Les Grands Prix de journalisme de l’Association québécoise des éditeurs de magazine (AQEM)

Les Grands Prix de journalisme de l’Association québécoise des éditeurs de magazine (AQEM)

Mercredi le 30 avril. Une journée spéciale pour le journalisme magazine. Qu’ils soient éditeurs, rédacteurs en chef, journalistes, photographes ou autres, tous se réunissent pour une journée d’échange. Cet événement annuel de l’Association des éditeurs de magazine (AQEM) se termine par une remise des Grands Prix de journalisme magazine pour souligner le travail de ses artisans.

L’équipe de Reflet de Société était très fier de voir Jean-Pierre Bellemare se retrouver finaliste dans la catégorie Chronique.
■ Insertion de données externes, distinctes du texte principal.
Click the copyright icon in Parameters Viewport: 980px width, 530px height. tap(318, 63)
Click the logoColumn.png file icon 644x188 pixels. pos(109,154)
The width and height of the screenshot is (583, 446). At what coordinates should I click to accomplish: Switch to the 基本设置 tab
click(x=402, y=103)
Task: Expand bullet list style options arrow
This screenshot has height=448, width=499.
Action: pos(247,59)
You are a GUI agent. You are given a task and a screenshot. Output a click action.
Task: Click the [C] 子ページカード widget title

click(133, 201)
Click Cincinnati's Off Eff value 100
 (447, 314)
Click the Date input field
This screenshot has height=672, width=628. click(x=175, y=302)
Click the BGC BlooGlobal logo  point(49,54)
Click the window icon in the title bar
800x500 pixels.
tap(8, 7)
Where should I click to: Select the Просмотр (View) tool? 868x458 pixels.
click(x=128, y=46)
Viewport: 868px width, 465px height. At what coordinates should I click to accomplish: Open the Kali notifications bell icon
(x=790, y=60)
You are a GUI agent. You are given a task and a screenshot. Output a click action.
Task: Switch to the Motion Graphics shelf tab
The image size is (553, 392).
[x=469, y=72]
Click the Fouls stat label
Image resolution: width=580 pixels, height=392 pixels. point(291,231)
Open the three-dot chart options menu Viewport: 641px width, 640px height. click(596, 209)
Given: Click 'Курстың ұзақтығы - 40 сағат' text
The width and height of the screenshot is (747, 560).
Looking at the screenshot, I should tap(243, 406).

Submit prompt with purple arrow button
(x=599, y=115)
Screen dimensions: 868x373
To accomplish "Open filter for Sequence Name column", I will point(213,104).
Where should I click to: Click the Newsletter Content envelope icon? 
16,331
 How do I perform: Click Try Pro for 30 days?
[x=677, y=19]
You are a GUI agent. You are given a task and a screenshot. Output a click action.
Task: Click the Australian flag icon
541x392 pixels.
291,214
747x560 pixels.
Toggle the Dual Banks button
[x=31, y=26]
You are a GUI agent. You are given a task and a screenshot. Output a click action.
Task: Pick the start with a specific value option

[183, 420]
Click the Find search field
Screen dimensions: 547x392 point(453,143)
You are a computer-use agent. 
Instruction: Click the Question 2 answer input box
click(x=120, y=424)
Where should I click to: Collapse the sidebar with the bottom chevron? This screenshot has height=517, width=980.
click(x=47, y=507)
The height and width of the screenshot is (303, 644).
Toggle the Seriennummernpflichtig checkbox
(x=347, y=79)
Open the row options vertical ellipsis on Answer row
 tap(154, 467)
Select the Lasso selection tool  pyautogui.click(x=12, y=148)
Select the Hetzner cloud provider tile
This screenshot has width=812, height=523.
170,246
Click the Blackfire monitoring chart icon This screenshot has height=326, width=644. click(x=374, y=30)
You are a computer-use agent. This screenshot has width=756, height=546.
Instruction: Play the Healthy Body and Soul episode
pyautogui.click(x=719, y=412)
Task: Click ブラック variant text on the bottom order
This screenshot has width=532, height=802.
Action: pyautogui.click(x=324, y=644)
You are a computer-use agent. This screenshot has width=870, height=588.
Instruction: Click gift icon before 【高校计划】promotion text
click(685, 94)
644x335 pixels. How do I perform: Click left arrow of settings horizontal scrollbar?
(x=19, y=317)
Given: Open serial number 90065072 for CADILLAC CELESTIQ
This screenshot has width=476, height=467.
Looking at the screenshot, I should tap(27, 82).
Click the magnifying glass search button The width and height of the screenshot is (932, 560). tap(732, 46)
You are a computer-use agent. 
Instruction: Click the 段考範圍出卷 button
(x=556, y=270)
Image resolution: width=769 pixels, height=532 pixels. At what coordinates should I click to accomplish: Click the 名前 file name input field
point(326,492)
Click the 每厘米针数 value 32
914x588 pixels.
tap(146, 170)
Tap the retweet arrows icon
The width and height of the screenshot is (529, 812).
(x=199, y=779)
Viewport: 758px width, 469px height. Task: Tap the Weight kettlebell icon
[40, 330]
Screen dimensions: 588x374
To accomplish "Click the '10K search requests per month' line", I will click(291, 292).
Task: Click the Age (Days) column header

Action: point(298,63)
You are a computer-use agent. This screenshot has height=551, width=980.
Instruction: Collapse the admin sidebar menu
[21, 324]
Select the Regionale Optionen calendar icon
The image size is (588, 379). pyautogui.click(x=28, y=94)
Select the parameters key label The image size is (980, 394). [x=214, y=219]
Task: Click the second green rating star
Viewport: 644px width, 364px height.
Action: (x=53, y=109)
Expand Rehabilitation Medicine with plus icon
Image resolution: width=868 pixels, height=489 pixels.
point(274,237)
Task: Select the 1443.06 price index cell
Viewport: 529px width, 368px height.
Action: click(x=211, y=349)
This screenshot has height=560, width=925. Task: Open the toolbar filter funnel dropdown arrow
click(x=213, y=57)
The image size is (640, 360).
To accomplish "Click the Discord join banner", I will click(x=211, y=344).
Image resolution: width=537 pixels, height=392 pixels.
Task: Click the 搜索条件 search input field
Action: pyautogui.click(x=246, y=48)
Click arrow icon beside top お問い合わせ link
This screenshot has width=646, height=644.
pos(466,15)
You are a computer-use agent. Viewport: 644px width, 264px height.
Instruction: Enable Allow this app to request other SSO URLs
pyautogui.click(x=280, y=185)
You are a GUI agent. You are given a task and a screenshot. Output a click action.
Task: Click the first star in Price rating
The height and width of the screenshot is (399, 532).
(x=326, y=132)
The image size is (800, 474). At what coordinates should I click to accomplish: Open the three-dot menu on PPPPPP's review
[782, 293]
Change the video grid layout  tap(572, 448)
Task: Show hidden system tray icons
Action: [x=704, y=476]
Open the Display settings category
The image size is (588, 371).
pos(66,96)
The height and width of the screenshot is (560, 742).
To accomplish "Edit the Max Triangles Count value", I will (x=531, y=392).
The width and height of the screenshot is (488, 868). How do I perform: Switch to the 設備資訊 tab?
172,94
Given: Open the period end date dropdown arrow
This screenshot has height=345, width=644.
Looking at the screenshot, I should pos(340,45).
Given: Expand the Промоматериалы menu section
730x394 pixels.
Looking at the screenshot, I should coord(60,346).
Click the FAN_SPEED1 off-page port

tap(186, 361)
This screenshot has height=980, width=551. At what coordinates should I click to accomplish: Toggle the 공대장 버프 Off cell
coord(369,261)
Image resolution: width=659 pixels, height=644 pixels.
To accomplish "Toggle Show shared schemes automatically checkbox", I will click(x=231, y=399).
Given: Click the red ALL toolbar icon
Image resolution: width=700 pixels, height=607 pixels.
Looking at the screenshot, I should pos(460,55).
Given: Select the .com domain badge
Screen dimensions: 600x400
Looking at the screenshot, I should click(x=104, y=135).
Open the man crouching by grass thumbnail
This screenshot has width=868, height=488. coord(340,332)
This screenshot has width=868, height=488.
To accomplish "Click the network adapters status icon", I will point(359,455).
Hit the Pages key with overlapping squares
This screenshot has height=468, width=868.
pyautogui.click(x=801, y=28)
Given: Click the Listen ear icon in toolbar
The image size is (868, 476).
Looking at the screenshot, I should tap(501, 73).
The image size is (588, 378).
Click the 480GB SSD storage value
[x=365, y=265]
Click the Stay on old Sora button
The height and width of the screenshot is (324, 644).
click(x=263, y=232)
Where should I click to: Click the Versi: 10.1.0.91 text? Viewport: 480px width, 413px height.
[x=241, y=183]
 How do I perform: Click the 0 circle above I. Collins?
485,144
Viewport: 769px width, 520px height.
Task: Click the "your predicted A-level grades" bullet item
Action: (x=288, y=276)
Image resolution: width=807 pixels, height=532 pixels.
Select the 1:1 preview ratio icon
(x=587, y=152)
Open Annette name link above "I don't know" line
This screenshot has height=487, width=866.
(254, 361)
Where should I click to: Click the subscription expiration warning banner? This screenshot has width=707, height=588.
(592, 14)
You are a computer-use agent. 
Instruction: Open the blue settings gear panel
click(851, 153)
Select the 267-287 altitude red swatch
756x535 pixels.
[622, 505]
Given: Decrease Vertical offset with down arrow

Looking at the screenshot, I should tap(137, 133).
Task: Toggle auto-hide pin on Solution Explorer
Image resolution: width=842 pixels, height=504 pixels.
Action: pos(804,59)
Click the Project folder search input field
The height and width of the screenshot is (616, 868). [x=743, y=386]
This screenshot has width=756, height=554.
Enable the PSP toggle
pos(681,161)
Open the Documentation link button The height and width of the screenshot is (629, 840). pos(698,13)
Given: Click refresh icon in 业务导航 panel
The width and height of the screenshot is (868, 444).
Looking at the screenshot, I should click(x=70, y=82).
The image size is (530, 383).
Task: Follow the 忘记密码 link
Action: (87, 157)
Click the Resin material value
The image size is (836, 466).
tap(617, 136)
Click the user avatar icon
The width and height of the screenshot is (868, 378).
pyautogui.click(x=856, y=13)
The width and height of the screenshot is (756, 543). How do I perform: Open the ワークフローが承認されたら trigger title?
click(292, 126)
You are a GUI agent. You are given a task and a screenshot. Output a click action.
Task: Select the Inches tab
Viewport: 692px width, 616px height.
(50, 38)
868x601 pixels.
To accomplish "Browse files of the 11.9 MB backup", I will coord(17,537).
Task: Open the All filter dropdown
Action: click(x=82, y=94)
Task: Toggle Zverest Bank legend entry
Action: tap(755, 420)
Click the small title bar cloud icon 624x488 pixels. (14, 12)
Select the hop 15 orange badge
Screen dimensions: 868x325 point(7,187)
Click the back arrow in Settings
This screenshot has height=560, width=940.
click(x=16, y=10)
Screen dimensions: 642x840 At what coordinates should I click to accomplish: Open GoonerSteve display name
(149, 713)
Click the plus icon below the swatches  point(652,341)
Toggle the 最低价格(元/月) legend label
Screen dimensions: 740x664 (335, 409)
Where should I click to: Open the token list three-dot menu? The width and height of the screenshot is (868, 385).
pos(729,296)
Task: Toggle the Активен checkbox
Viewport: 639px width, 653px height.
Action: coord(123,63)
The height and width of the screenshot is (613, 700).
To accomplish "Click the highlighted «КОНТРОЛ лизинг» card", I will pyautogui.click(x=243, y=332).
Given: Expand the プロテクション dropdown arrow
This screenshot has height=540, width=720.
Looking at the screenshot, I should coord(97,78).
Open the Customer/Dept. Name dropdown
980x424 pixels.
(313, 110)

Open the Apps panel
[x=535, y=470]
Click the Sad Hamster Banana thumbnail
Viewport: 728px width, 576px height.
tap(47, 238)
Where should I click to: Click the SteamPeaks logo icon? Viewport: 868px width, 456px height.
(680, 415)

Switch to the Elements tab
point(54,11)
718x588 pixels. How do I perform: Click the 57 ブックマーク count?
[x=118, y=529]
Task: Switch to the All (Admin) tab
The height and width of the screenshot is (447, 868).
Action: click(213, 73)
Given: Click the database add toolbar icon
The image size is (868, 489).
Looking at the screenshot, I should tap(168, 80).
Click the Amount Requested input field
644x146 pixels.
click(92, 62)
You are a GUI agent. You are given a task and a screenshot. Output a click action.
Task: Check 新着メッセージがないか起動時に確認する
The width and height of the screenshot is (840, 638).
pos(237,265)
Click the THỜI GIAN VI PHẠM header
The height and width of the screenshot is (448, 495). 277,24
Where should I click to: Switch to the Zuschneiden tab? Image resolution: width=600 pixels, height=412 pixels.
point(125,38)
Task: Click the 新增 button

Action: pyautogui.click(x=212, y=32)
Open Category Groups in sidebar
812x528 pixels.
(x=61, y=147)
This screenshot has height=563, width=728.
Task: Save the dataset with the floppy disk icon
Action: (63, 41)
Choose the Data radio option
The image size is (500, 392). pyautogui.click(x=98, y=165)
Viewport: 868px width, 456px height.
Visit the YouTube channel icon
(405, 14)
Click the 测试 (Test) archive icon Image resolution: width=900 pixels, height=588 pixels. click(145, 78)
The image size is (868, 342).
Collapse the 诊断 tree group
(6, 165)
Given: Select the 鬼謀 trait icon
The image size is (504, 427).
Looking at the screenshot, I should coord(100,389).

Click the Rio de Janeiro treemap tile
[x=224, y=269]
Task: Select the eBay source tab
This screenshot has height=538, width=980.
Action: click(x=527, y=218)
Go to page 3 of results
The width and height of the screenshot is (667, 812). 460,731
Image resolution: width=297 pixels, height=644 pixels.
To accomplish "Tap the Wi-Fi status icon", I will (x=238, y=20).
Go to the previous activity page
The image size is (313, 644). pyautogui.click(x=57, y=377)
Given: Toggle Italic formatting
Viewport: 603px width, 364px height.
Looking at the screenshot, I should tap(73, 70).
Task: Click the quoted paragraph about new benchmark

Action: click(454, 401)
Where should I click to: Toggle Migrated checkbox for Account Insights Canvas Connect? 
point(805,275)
Je profite de cette occasion pour remercier les membres du jury et l’AQEM de reconnaître et d’accepter le travail parfois différent et original de notre magazine.

Le prix du bénévole de l’année a été remis à M. Félix Maltais. Pendant plus de 15 ans M. Maltais a siégé sur le conseil d’administration de l’AQEM. Il a fait partie de plusieurs débats et il est très impliqué dans le journalisme magazine et scientifique. M. Maltais travaille pour Bayard qui publie les magazines Pomme d’Api, J’aime Lire, Les Explorateurs et Les débrouillards. Merci M. Maltais pour votre implication.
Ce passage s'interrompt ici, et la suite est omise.